A related issue was this mypy error:

error: Invalid index type "Tuple[Series[bool], str]" for "_LocIndexerFrame"; expected type "Tuple[Union[Union[Series[bool], ndarray[bool_], List[bool]], List[str]], Union[Union[Series[bool], ndarray[bool_], List[bool]], List[str]]]"

This one comes about from df.loc[boolean_series, "column_name"] and my examination of the expected type showed me I could refactor to df.loc[boolean_series, ["column_name"]] to get the same functionality - looks to me as though, as implemented, the type annotations allow you to either pass two collections to .loc or two labels, but not a mixture?

Just want to check what's in-scope for this project before slinging PRs around!

tmke8 commented 4 years ago

Hi!

pandas indexing is indeed incredibly complex and a major source of headaches for this project.

Currently, .loc indexing accepts these kinds of inputs:

_MaskType = Union[Series[bool], _np.ndarray[_np.bool_], List[bool]]
_StrLike = Union[str, _np.str_]

class _LocIndexerFrame:
    # get item
    @overload
    def __getitem__(self, idx: _MaskType) -> DataFrame: ...
    @overload
    def __getitem__(self, idx: _StrLike) -> Series: ...
    @overload
    def __getitem__(self, idx: List[_StrLike]) -> DataFrame: ...
    @overload
    def __getitem__(
        self, idx: Tuple[Union[_MaskType, List[str]], Union[_MaskType, List[str]]],
    ) -> DataFrame: ...
    @overload
    def __getitem__(self, idx: Tuple[_StrLike, _StrLike]) -> float: ...

We should definitely accept slices here.
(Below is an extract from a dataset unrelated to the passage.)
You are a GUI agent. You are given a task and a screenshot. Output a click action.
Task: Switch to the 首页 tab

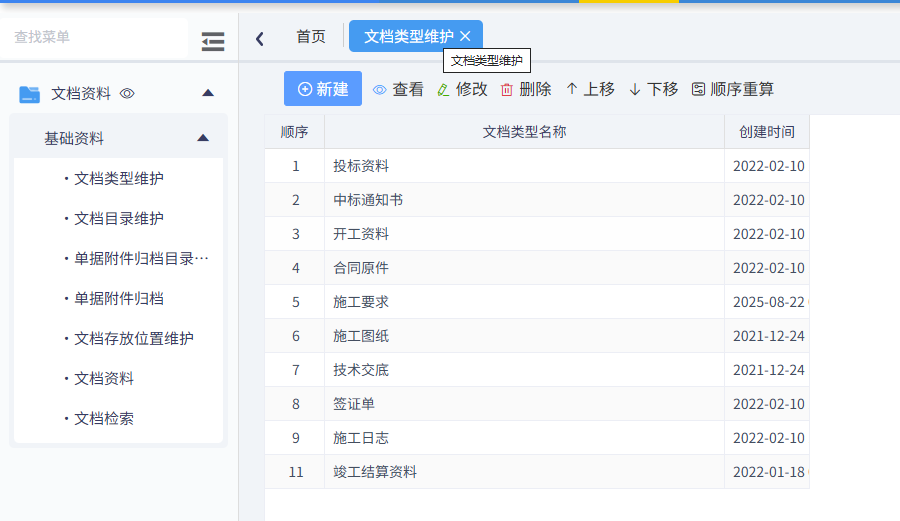coord(310,36)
This should be as easy as adding slice to the _MaskType:

_MaskType = Union[slice, Series[bool], _np.ndarray[_np.bool_], List[bool]]

(slice is a built-in type that's used for slices.)

df.loc[boolean_series, "column_name"] should also definitely work. We would need to add a new overload for that. Probably like this:

    @overload
    def __getitem__(
        self, idx: Tuple[Union[_MaskType, _StrLike], Union[_MaskType, _StrLike]],
    ) -> Series: ...

Although I'm not sure whether this returns a Series or a DataFrame.

I will add these to the library in the coming days, but you're also very welcome to send a PR if you like :)

Some of these were just missing bits of functionality that would, I think, be straightforward additions - things like pd.date_range, pd.to_datetime, pd.tseries and the like. I'm hoping to find some time to contribute, since I see you encourage it. :)

We don't have any type stubs for datetime functionality yet. So you might need to add some type stubs for datetime objects, but otherwise it should be straight-forward.

Before you spend too much time on it, I should warn you though that pandas seems to have started adding type annotations to the code itself. However, right now they don't expose this type information to the user (which is why mypy complains). Also, their type annotations are very permissive because they want to capture all allowed inputs. But yeah, the pandas aspect of this library soon might not be needed anymore :D

PaddyAlton commented 4 years ago

Thanks :)

Ah, I was wondering about that - diving into the pandas library GitHub to understand how they implement indexing did show that they have lots of type-annotations, so I didn't quite follow why my type-checker wasn't picking them up.